**Problem requirements**
Can you copy the entire text below on variable sparsity in multi-objective optimization, keeping every character unchanged?
====== Text shown ======
Leveraging Variable Sparsity to Refine Pareto Stationarity in Multi-Objective Optimization

Published: 22 Jan 2025, Last Modified: 27 Feb 2025ICLR 2025 PosterEveryoneRevisionsBibTeXCC BY 4.0
Keywords: Multi-Objective Optimization, Machine Learning, Deep Learning, Multi-task Learning, Gradient-Based Optimization
TL;DR: We introduce the solution concept called RPS, together with an algorithm RP-MGDA, that gives sharper solutions for gradient-based MOO
Abstract: Gradient-based multi-objective optimization (MOO) is essential in modern machine learning, with applications in e.g., multi-task learning, federated learning, algorithmic fairness and reinforcement learning. In this work, we first reveal some limitations of Pareto stationarity, a widely accepted first-order condition for Pareto optimality, in the presence of sparse function-variable structures. Next, to account for such sparsity, we propose a novel solution concept termed Refined Pareto Stationarity (RPS), which we prove is always sandwiched between Pareto optimality and Pareto stationarity. We give an efficient partitioning algorithm to automatically mine the function-variable dependency and substantially trim non-optimal Pareto stationary solutions. Then, we show that gradient-based descent algorithms in MOO can be enhanced with our refined partitioning. In particular, we propose Multiple Gradient Descent Algorithm with Refined Partition (RP-MGDA) as an example method that converges to RPS, while still enjoying a similar per-step complexity and convergence rate. Lastly, we validate our approach through experiments on both synthetic examples and realistic application scenarios where distinct function-variable dependency structures appear. Our results highlight the importance of exploiting function-variable structure in gradient-based MOO, and provide a seamless enhancement to existing approaches.
====== Data excerpts ======
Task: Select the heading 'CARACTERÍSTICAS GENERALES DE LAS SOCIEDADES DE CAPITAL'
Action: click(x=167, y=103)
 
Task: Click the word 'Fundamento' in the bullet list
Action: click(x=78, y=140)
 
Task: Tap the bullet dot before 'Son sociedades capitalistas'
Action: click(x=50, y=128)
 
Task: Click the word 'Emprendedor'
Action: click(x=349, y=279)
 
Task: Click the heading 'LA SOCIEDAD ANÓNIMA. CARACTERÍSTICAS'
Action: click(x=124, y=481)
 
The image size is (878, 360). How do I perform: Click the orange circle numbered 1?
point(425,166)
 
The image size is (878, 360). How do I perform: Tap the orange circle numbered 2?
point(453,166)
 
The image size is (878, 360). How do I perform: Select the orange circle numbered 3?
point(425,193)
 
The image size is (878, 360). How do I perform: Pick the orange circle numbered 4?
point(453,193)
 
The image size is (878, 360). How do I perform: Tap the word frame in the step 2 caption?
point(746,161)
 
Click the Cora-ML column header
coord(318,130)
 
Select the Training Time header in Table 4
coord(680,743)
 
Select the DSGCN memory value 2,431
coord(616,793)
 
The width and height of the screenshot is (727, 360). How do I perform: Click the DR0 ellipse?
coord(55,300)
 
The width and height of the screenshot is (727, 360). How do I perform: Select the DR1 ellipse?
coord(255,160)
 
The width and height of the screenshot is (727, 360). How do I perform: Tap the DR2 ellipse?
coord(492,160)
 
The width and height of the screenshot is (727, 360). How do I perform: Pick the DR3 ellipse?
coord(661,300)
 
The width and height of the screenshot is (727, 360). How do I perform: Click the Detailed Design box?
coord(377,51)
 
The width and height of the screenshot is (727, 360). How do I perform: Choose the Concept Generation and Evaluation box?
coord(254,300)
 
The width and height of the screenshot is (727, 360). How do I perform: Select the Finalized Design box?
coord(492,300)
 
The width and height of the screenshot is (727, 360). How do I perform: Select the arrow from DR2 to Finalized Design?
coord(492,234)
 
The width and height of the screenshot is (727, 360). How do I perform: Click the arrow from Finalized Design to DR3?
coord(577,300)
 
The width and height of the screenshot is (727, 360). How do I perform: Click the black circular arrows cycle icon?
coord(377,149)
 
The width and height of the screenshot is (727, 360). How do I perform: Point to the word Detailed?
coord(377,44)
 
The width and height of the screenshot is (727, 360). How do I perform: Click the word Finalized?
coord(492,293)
======
**Exercise answer**
Leveraging Variable Sparsity to Refine Pareto Stationarity in Multi-Objective Optimization

Published: 22 Jan 2025, Last Modified: 27 Feb 2025ICLR 2025 PosterEveryoneRevisionsBibTeXCC BY 4.0
Keywords: Multi-Objective Optimization, Machine Learning, Deep Learning, Multi-task Learning, Gradient-Based Optimization
TL;DR: We introduce the solution concept called RPS, together with an algorithm RP-MGDA, that gives sharper solutions for gradient-based MOO
Abstract: Gradient-based multi-objective optimization (MOO) is essential in modern machine learning, with applications in e.g., multi-task learning, federated learning, algorithmic fairness and reinforcement learning. In this work, we first reveal some limitations of Pareto stationarity, a widely accepted first-order condition for Pareto optimality, in the presence of sparse function-variable structures. Next, to account for such sparsity, we propose a novel solution concept termed Refined Pareto Stationarity (RPS), which we prove is always sandwiched between Pareto optimality and Pareto stationarity. We give an efficient partitioning algorithm to automatically mine the function-variable dependency and substantially trim non-optimal Pareto stationary solutions. Then, we show that gradient-based descent algorithms in MOO can be enhanced with our refined partitioning. In particular, we propose Multiple Gradient Descent Algorithm with Refined Partition (RP-MGDA) as an example method that converges to RPS, while still enjoying a similar per-step complexity and convergence rate. Lastly, we validate our approach through experiments on both synthetic examples and realistic application scenarios where distinct function-variable dependency structures appear. Our results highlight the importance of exploiting function-variable structure in gradient-based MOO, and provide a seamless enhancement to existing approaches.